Week 1
Intro
Oscar Wilde: The Importance of Being Earnest (+ film rendition) - excerpts
Irvine Welsh: Trainspotting (+ film rendition) - excerpts
Focus: mimetic and diegetic means of artistic expression / compare & contrast
Week 2
Dan Rosen: The Last Supper
Focus: film as a sociological probe: radicalism vs. liberalism; a cautionary tale
Week 3
Alice Dunbar Nelson: The Stones of the Village + a dramatized version by Eliza Anderson
Philip Roth: The Human Stain (film adaptation + excerpts)

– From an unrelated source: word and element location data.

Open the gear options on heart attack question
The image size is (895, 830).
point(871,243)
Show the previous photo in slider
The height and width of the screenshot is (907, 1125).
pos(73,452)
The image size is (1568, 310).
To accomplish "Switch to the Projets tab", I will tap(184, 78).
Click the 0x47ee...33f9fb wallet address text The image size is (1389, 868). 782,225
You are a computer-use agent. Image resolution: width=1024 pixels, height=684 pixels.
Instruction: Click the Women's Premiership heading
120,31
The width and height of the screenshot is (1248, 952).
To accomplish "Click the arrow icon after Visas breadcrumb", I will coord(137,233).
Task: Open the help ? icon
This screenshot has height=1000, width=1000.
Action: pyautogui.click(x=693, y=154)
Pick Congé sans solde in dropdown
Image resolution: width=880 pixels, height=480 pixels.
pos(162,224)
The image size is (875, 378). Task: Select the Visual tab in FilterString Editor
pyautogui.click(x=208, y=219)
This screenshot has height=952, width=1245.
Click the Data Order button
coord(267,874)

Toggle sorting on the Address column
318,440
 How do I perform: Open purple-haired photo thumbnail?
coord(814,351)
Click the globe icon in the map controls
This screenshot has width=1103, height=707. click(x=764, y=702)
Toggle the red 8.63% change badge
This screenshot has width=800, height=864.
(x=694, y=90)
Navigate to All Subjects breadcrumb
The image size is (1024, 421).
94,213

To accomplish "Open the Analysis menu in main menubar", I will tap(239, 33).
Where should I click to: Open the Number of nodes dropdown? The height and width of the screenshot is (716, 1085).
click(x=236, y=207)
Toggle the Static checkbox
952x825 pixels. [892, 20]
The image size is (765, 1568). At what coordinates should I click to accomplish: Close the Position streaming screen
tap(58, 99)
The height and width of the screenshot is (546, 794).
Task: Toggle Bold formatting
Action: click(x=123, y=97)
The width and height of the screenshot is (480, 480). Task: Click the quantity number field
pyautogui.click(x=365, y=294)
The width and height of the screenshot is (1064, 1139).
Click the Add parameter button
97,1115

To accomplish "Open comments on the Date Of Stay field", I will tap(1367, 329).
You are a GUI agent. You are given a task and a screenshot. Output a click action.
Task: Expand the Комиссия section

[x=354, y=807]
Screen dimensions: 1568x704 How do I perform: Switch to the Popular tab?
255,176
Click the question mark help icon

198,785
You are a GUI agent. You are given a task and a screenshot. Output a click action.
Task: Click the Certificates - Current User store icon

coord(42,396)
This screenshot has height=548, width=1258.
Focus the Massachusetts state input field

Focus: written, mimetic and auditory input – compare & contrast, cultural liminality I (the tragic mulatto phenomenon)
Weeks 4-7
STUDENT PRACTICE – NO CLASSES
Week 8
Woody Allen: Match Point Focus: Naturalism vs. Romanticism in a nutshell; coincidence vs. inevitability
Week 9
Tom Stoppard: Rosencrantz and Guildenstern Are Dead
Focus: Drama of the Absurd, rhetoric vs. body language
It is strongly recommended to READ THE PLAY before you watch the performance or at least refer to the actual play while watching the film rendition.
Week 10
Hanif Kureishi: My Son the Fanatic
Focus: liminality and cultural schizophrenia – a juxtaposition
Weeks 11 - 12
Liminality - cultural schizophrenia
Thomas Keneally: The Chant of Jimmie Blacksmith
John M. Coetzee: Disgrace
Backup lecture - Australian literature - optional
This course aims to review (1) various film adaptations of major works of literature in English and, to a lesser degree, (2) some decidedly authorial-based works which are not necessarily based on anything other than an original script. Special attention is given to the contrast between mimetic and non-mimetic forms of artistic expression, the juxtaposition of verbal and pictorial elements and the deployment of Modernist narrative techniques in film. The course will span very diverse authors, such as David Guterson, Tom Stoppard, John Updike, J.M. Coetzee, Alan Duff, Michael Cunningham, Dan Rosen,
Tom Wolfe, Harper Lee, Alice Walker and Irvine Welsh.